The Dinner Party’s basic idea is taking the rapid plot and character development found in Conspire and stretching it out over an evening. Here, we want players to have more developed characters and more complex interpersonal relations. People have more opportunities to talk and plot before committing to a course of action. There is more poking and prodding about goals. As a side effect, this is accompanied by more questions about the character’s life and the surrounding world.
To actualize this shift, players need to feel that success is not something to be quickly pounced upon. Merely extending the timeframe gives people this impression. In practice, players use most of the allotted time. The Dinner Party variant also gives players new goals mid-game. This adds another challenge, as well as another bargaining chip others can exploit. Finally, Influence Tokens (the tools to create truths mid-game) are meted out with the dinner courses. Players cannot quickly exhaust their influence and, thus, are less encouraged to shape the world before their competitors. Everything leads to more late-game power and a need to exploit that power.
Furthering this shift from the immediate to the end are Bribery Tokens and the toasts. Every player begins with two Bribery Tokens. The two players with the most at the end get points (just like when they achieve goals). Players can spend and trade these tokens at will. Their only mechanical value, aside from the point bonus, is to tweak the end-game toasts. At the end of the game, each player gives an in-character toast. This toast touches upon one small topic and dictates that topic’s future. Bribery Tokens are spent to either extend your own toast or pile on to someone else’s. Since these toasts canonically define the story’s conclusion, altering them is a powerful tool.

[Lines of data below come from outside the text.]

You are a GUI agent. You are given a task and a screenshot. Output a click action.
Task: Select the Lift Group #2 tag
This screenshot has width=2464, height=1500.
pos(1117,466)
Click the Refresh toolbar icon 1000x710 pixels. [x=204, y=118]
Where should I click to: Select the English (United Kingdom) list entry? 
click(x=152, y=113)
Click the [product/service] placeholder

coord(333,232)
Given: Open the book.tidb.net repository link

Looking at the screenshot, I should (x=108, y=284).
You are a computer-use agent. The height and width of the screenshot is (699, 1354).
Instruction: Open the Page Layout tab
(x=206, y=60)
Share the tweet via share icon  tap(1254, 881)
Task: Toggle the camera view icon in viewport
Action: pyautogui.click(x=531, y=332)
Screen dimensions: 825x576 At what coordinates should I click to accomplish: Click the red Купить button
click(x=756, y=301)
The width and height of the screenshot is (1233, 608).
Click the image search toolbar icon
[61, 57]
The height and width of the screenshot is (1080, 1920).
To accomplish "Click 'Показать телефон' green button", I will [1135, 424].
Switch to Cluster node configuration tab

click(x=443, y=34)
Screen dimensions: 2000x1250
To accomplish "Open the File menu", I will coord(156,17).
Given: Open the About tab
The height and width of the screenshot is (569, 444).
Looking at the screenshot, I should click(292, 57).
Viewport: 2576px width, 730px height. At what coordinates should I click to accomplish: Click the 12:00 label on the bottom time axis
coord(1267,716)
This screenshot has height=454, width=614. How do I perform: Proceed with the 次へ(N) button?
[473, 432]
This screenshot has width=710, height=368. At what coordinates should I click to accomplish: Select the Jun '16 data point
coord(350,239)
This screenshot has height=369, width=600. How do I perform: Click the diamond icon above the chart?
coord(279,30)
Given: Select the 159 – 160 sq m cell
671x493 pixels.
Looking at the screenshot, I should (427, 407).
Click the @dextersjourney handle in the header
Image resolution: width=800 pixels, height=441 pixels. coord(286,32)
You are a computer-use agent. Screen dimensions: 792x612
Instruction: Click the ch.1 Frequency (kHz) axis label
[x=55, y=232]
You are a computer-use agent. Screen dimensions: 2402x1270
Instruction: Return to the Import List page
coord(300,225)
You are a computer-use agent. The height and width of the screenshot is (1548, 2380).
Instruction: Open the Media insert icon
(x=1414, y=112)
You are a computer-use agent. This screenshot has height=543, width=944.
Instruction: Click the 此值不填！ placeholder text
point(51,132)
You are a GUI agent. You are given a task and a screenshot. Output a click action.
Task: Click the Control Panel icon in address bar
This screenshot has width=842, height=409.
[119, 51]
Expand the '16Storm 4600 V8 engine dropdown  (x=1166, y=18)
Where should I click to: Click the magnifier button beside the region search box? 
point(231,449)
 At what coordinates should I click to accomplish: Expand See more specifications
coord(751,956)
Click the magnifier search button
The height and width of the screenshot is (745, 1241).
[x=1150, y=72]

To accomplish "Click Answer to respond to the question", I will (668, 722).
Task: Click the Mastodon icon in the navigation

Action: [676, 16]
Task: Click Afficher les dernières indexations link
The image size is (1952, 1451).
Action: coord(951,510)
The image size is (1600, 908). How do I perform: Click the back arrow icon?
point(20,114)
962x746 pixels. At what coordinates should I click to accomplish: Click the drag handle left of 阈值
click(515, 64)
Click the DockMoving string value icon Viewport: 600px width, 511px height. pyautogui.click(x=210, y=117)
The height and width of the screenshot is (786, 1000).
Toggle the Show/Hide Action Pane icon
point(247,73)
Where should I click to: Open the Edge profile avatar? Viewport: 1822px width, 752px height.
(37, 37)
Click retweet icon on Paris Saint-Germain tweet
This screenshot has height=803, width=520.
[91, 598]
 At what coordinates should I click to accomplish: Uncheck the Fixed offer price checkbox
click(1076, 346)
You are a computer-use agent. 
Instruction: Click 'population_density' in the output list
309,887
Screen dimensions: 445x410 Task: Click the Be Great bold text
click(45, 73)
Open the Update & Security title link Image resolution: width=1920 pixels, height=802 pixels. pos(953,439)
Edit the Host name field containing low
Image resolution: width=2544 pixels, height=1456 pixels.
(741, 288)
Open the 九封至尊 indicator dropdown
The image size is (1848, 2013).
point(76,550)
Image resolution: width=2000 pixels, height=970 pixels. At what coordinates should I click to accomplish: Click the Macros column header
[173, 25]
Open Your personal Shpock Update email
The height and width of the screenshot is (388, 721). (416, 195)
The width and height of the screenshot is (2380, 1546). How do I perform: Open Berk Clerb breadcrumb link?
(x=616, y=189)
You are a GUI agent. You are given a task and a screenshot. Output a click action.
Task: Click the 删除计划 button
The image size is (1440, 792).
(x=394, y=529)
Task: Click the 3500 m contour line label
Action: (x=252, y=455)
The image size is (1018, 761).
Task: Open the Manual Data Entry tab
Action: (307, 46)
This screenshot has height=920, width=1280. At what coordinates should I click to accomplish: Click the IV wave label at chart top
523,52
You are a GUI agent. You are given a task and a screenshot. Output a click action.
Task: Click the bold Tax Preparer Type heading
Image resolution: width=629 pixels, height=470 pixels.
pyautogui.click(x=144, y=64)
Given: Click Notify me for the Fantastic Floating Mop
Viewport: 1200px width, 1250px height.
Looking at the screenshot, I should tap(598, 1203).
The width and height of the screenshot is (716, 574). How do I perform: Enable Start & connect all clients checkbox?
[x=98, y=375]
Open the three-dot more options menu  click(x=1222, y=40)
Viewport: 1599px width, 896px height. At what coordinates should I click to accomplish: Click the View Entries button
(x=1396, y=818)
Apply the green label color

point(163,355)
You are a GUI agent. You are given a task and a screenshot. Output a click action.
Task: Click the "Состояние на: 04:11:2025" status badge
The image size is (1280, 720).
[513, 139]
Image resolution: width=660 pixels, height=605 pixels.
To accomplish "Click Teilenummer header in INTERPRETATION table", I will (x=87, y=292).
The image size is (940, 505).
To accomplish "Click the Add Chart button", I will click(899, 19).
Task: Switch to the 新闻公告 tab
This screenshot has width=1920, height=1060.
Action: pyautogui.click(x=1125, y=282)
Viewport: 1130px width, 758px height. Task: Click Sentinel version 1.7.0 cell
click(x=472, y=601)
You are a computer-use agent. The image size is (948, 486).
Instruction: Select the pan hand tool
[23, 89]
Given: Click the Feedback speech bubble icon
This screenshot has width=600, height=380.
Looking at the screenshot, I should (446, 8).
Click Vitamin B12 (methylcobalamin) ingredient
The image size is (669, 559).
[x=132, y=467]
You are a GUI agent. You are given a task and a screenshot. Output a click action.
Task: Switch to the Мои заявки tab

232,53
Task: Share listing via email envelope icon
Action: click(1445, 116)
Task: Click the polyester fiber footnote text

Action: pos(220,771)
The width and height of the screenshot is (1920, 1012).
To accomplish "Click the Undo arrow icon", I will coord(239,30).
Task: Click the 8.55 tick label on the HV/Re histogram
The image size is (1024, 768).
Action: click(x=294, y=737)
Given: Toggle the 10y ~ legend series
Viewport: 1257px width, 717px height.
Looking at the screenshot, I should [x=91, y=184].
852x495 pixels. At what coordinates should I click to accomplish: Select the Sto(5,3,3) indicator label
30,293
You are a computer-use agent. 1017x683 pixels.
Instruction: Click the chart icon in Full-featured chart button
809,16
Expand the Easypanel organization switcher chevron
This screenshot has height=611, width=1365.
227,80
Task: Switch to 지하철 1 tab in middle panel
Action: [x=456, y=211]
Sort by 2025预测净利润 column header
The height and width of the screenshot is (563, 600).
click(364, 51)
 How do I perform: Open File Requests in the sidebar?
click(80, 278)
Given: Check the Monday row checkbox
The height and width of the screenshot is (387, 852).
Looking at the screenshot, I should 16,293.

Normal Conspire is about snap decisions, shocking reveals, and an unpredictable universe. It is intense, quick, and immediately rewarding. You finish and game and begin a new world to either prolong your success or redeem your failures. The Dinner Party is about methodical planning, constant backroom dealings, and deep character relations. It is a weightier play experience with more story as the payoff. The base experience is the one we want from Conspire. It is something you can play a game or two of every game night and have a different game each time. The Dinner Party is a surprisingly fun twist. It is an event worth planning and organizing. It is a special treat for Conspire enthusiasts to periodically luxuriate in.